→ Work order: Using the data below, restate exactly every line from the one with "Click the grayed Run play icon" up to and including the one with "The width and". No picture belongs in it.

→ Task inputs:
***

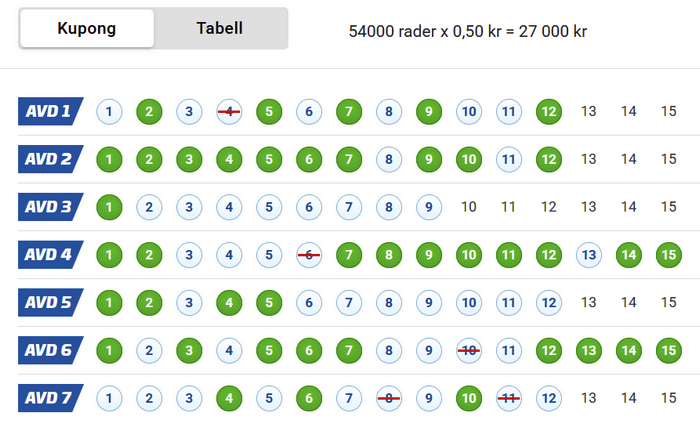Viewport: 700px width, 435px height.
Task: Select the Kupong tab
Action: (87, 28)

***

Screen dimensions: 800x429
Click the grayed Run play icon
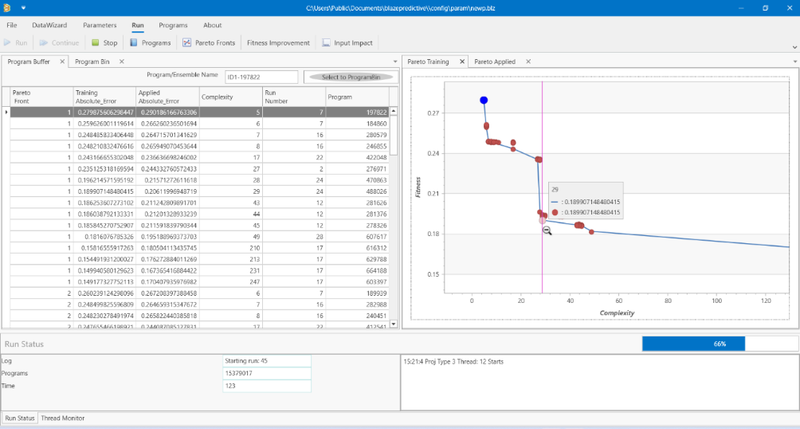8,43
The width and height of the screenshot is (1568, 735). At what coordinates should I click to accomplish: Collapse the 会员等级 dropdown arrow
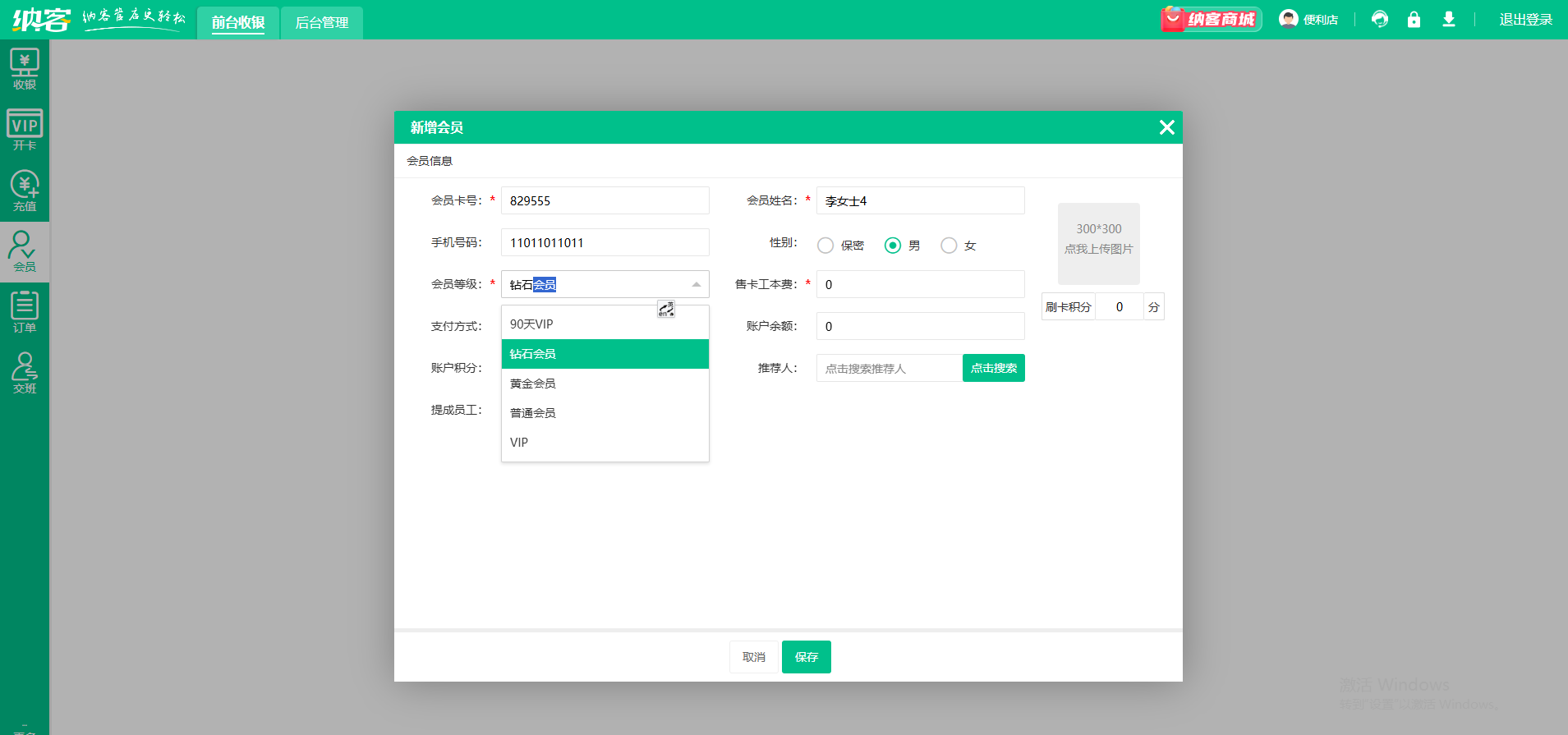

***

→ Task answer:
Click the grayed Run play icon
8,43
The width and height of the screenshot is (1568, 735). At what coordinates should I click to accomplish: Collapse the 会员等级 dropdown arrow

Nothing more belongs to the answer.